Special provisions for persons under the age of 18: Under most state laws, persons under the age of 18 may give permission for services to prevent, diagnose and/or treat certain illnesses including: sexually transmitted diseases and other diseases that must be reported to the state (such as HIV); pregnancy; abuse of drugs or alcohol; and emotional disturbances. In general, a person under the age of 18 cannot terminate a pregnancy unless she has permission from a parent, guardian or a grandparent with whom she has been living for at least six (6) months. The only way to terminate a pregnancy without this permission is if a court orders that the person under age 18 can make this decision for herself. If you are under the age of 18 and you give permission for one of these services, you have all the rights stated in this Notice relating to that service. If you are under the age of 18 and you have been married; are a member of the armed services or have been "emancipated" by a judge, then you have the right to be treated as an adult for all purposes. This means that you have all the rights stated in this Notice for all services.

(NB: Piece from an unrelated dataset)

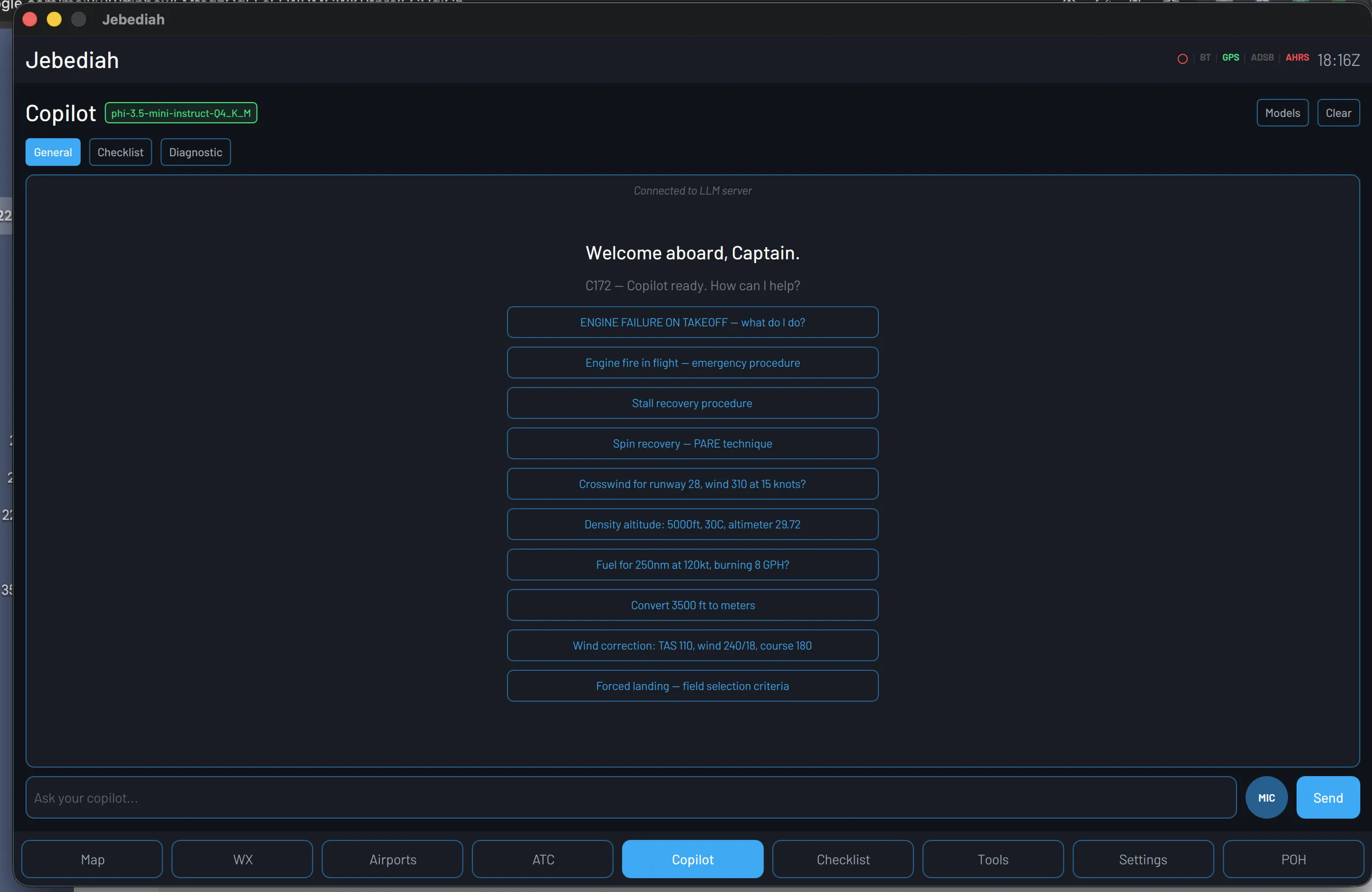Open the POH tab
The height and width of the screenshot is (892, 1372).
coord(1292,859)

E. YOU MAY FILE A COMPLAINT ABOUT OUR PRIVACY PRACTICES.

If you think we have violated your privacy rights, or you want to complain to us about our privacy practices, you may contact the UCA Privacy Official. You also may write to the United States Secretary of the Department of Health and Human Services. If you file a complaint, we will not take any action against you or change our treatment of you in any way.

F. EFFECTIVE DATE OF THIS NOTICE.

This Notice of Privacy Practices is effective on April 1, 2008.